My goal is to scrape the macys.com website, and I can not get access. The following code is my initial attempt.
Attempt 1
from bs4 import BeautifulSoup
import requests
source = requests.get('https://www.macys.com').text
soup = BeautifulSoup(source, 'lxml')
print(soup)
This resulted in the following error.
<html><head>
<title>Access Denied</title>
</head><body>
<h1>Access Denied</h1>
You don't have permission to access the requested URL on this server.
<p>Reference: 18.c503d417.1587673952.4f27a98</p>
</body>
</html>
After finding similar issues on stackoverflow, I see the most common solution is to add a header. Here is the main code from that attempt.
Attempt 2
url = 'https://www.macys.com'
headers = {'User-agent': 'Mozilla/5.0'}
res = requests.get(url, headers=headers)
soup = BeautifulSoup(res.content, 'lxml')
print(soup)
Here is the last error message I have received. After researching the site, I am still unsure how to proceed.

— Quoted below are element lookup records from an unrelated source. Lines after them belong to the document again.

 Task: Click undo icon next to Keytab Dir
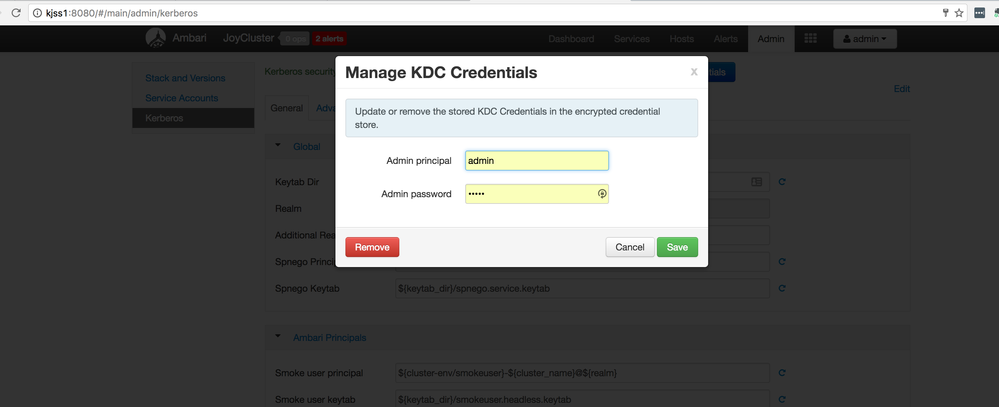pos(782,181)
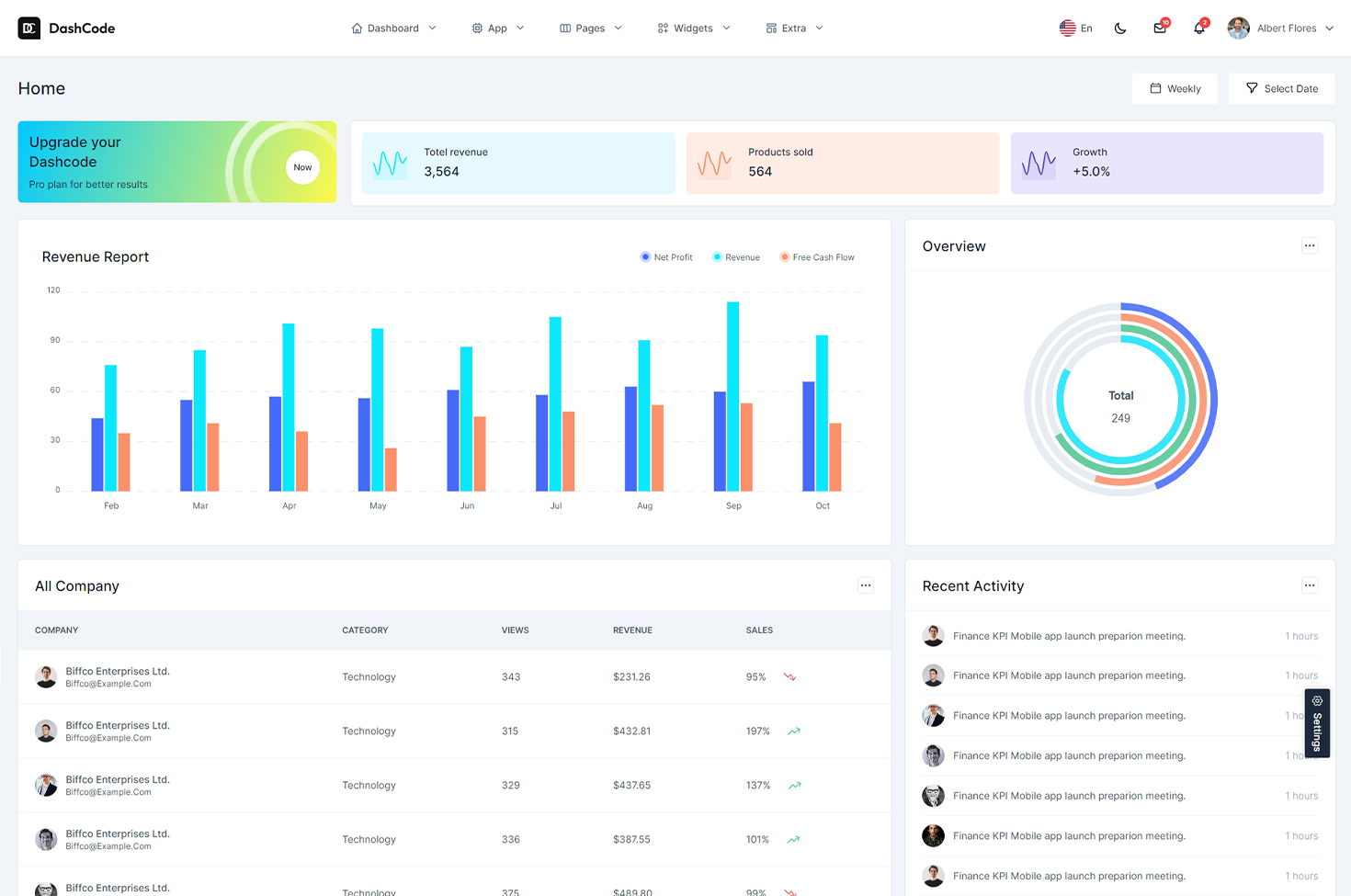1351x896 pixels.
Task: Open the Pages menu
Action: click(x=590, y=28)
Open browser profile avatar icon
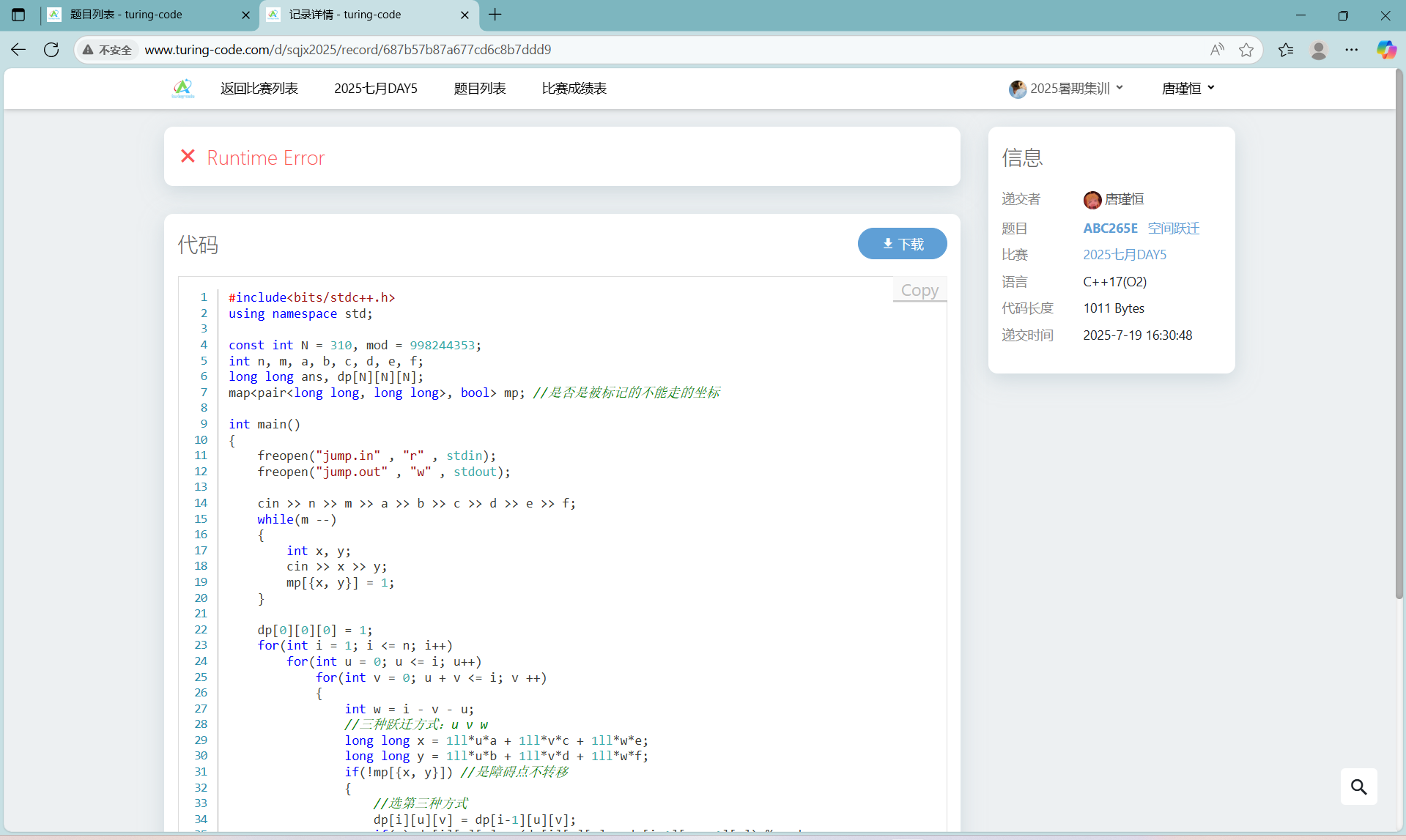The width and height of the screenshot is (1406, 840). [x=1318, y=50]
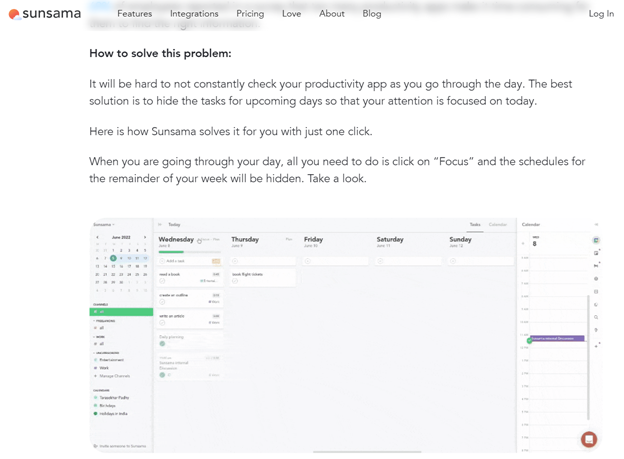Open the orange chat widget bubble
This screenshot has height=459, width=624.
coord(589,439)
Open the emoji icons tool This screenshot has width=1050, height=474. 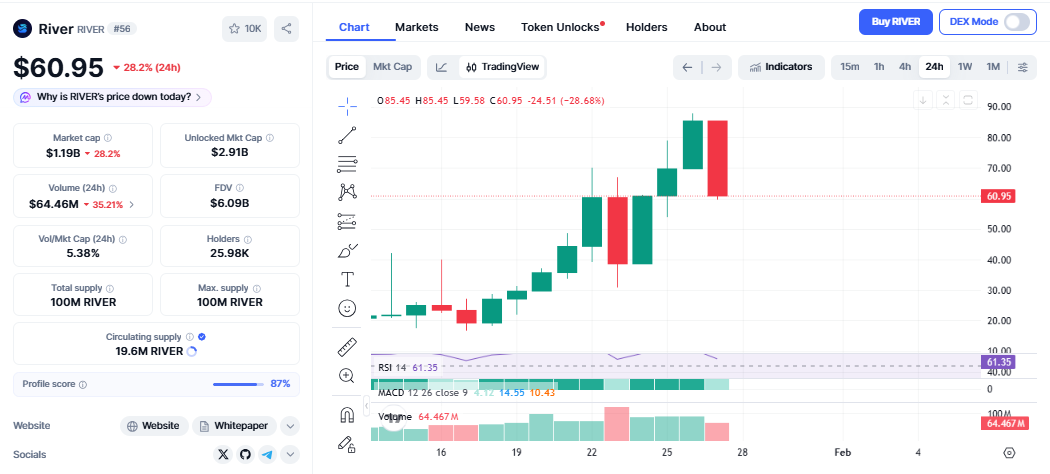347,308
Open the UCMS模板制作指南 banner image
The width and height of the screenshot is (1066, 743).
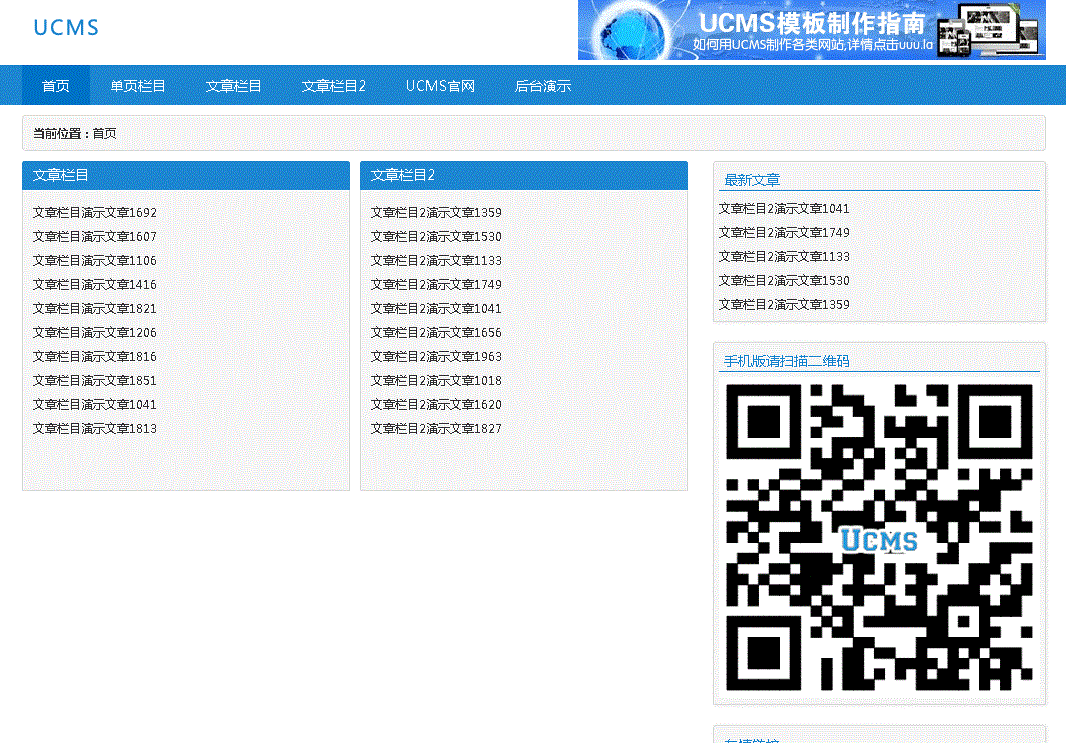pos(811,30)
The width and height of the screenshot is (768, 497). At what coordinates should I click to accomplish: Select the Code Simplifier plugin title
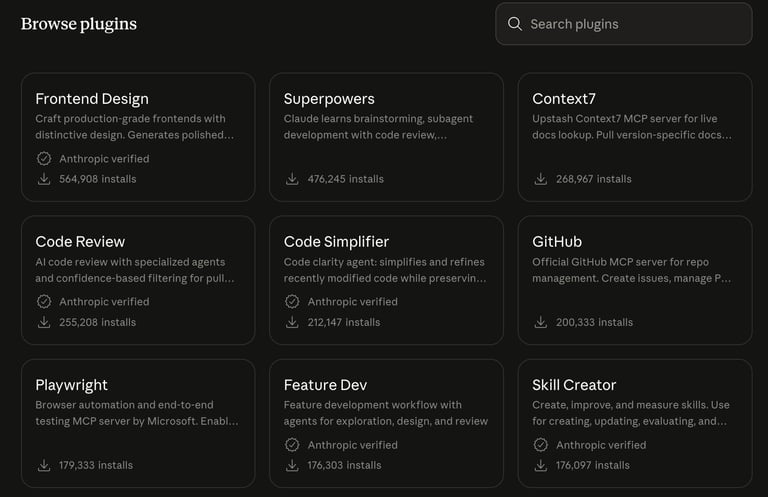336,241
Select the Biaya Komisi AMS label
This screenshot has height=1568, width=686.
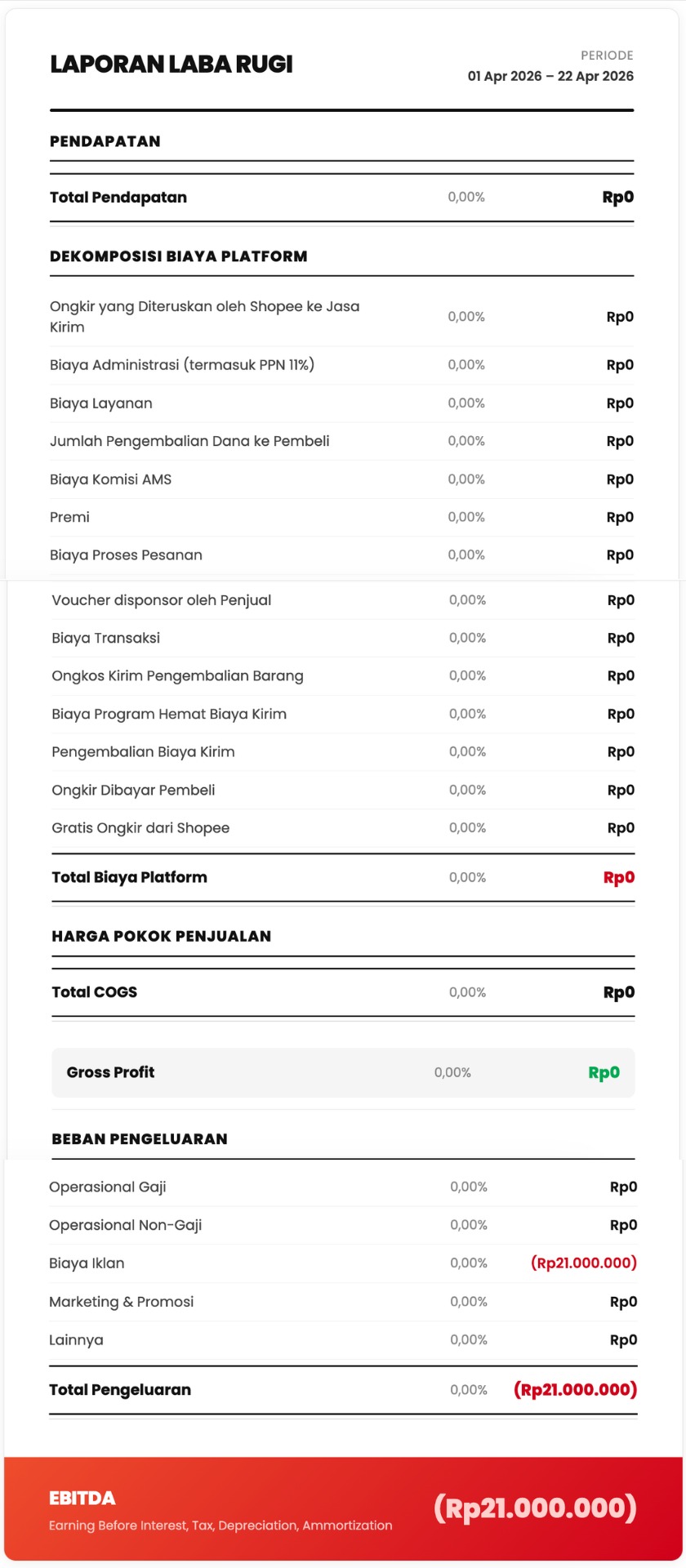point(111,479)
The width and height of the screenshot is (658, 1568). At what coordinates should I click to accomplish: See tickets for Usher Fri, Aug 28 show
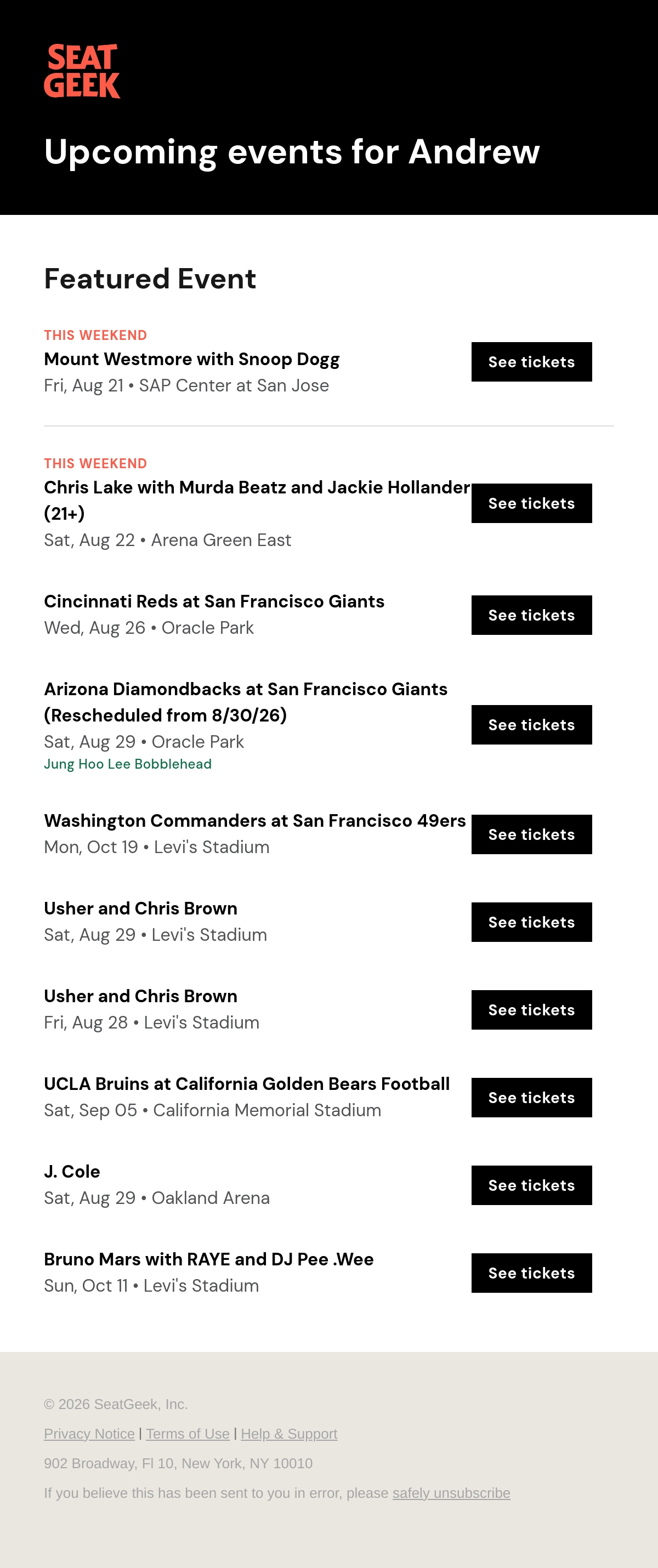click(x=531, y=1010)
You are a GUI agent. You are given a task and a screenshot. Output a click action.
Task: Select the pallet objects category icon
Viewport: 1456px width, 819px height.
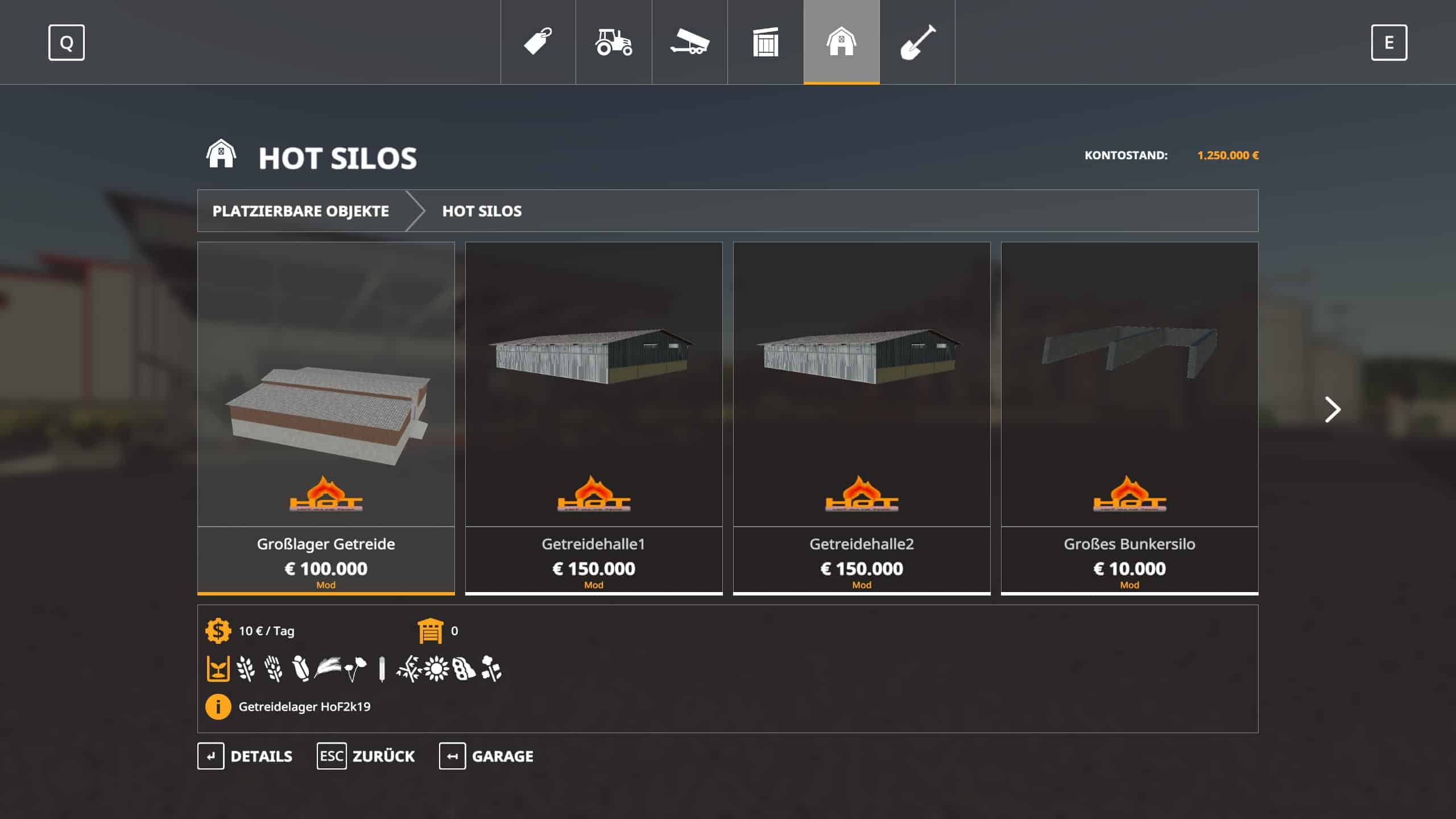point(766,42)
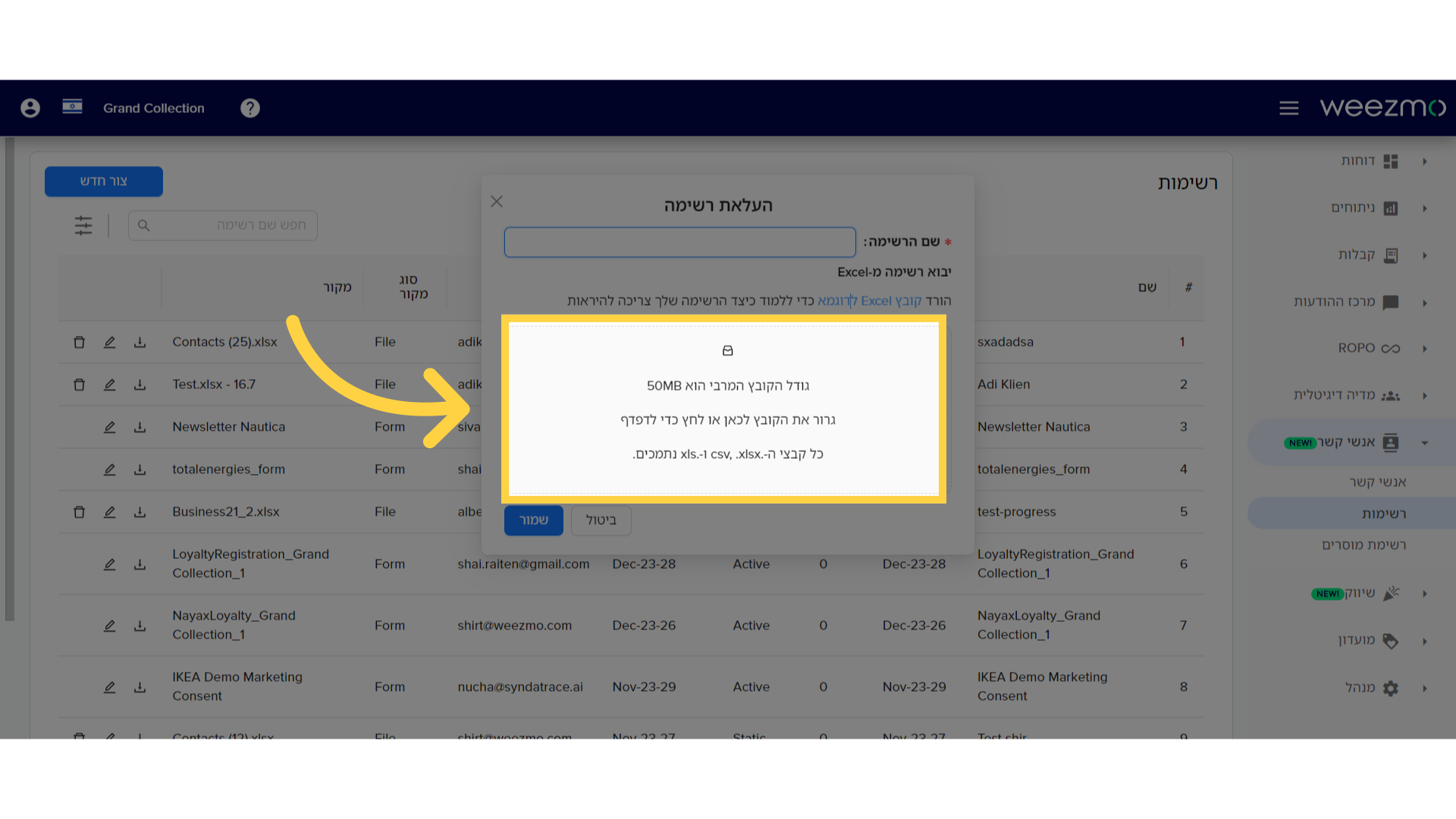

UnicodeEncodeError: 'charmap' codec can't encode character '\x92' in position 586833: character maps to <undefined>
I am very intro level, so I appreciate any insight. I am also just genuinely curious why I don't have permissions for macys site as testing other sites works fine.
I tried your Attempt 2 code, and it works fine for me.
Try setting the BeautifulSoup's from_encoding argument to utf-8, like so:
url = 'https://www.macys.com'
headers = {'User-agent': 'Mozilla/5.0'}
res = requests.get(url, headers=headers)
soup = BeautifulSoup(res.content, 'lxml', from_encoding='utf-8')
print(soup)
I am also just genuinely curious why I don't have permissions for macys site as testing other sites works fine.
This is something the administrators for Macy's have done to prevent bots from accessing their website. It's an extremely trivial form of protection, though, since you only need to change the user-agent header to something typical.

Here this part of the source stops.